[BEGIN PAGE EXCERPT]

# Can't stop posting!!LOL



## Ruth4Havs (May 13, 2013)

Cannot. Stand. It. So. Cute.eace:


----------



## davetgabby (Dec 29, 2007)

no problem , we love pictures.


----------



## Ruth4Havs (May 13, 2013)

Hold on. One more...it's funny when he lays on the vent when he's hot. lol


----------



## Pucks104 (Aug 16, 2012)

Chester is so cute and we love seeing his pictures so keep them coming!


----------



## Lucy419 (Jun 10, 2013)

He's adorable! He looks like a giant stuffed animal!


----------



## whimsy (Apr 3, 2010)

very cute pictures!! You never take too many!!


----------



## Ruth4Havs (May 13, 2013)

Lucy419 said:


> He's adorable! He looks like a giant stuffed animal!


Yes, I see at all the other Havanese puppies and look at Chester compared to them. He is _*GINORMOUS*_!!!!!


----------



## Pucks104 (Aug 16, 2012)

Ruth4Havs said:


> Yes, I look at all the other Havanese puppies and look at Chester compared to them. He is _*GINORMOUS*_!!!!!


More to love!


----------



## Ruth4Havs (May 13, 2013)

Pucks104 said:


> More to love!


Yeah!LOL 
And he is more noticeable so you don't havta step on him. ound:ound:ound:ound:


----------



## TilliesMom (Sep 30, 2010)

SO cute and SO huge!! lol


----------



## Regina (Mar 9, 2013)

I wouldn't be able to stop kissing him! What breeder did you get him from Ruth, he is gorgeous!


----------



## morriscsps (Aug 17, 2010)

He is very, very cute and squeezable! 

I think Chester would be around the size of my Jack. Just more to love.


----------



## Ruth4Havs (May 13, 2013)

[END PAGE EXCERPT]
[BEGIN INFORMATION PROVIDED]

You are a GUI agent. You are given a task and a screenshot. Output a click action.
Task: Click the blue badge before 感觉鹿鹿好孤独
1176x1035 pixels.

[END INFORMATION PROVIDED]

## PROBLEMS TO SOLVE
**A.** List every distinct username that appears as a post author in the forum thread about Chester, the Havanese puppy.
**B.** Carry on the forum thread about Chester, the Havanese puppy, beginning immediately after its final line.

## PER-TASK ANSWERS
**A.**
Ruth4Havs
davetgabby
Pucks104
Lucy419
whimsy
TilliesMom
Regina
morriscsps

**B.**
Regina said:


> I wouldn't be able to stop kissing him! What breeder did you get him from Ruth, he is gorgeous!


Well, I don't know exactly what they called themselves, but on their website,(www.havanese4u.com) they called themselves Havanese Haven. He also had a stunning chocolate boy named Hershey. We were about to get him, but he was more expensive, and smaller.


----------



## TilliesMom (Sep 30, 2010)

Ruth4Havs said:


> Well, I don't know exactly what they called themselves, but on their website,(www.havanese4u.com) they called themselves Havanese Haven. He also had a stunning chocolate boy named Hershey. We were about to get him, but he was more expensive, and smaller.


just checked out thier site ... wow. the pups are super cheap and they have a ton of them.... Did you or your parents by any chance GO to the "breeders" house and SEE where the pups were raised??


----------



## Ruth4Havs (May 13, 2013)

TilliesMom said:


> just checked out thier site ... wow. the pups are super cheap and they have a ton of them.... Did you or your parents by any chance GO to the "breeders" house and SEE where the pups were raised??


Yes we visited the breeders house to decide which one to get - Chester or his brother. The house was kept pretty clean - a few crates and some fans to cool off. And the puppies just finished their baths and smelled fresh.  Parents were calm and looked very healthy. But Chester was only six weeks old wasn't old enough to go home yet. Then we met the breeder halfway to pick up Chester and did beautifully in the car. No doggie messes and or motion sickness, just chewing on his bone and sleeping.


----------



## TilliesMom (Sep 30, 2010)

good to hear you went to their house and meet the breeder!


----------



## Suzi (Oct 27, 2010)

You do such a great job taking care of him. Its fun isn't it having a best friend who loves you and follows you everywhere. I bet you too will have a nice summer together. Are you training him to do any tricks? Or maybe take a class with him this summer?


----------



## Ruth4Havs (May 13, 2013)

Suzi said:


> You do such a great job taking care of him. Its fun isn't it having a best friend who loves you and follows you everywhere. I bet you too will have a nice summer together. Are you training him to do any tricks? Or maybe take a class with him this summer?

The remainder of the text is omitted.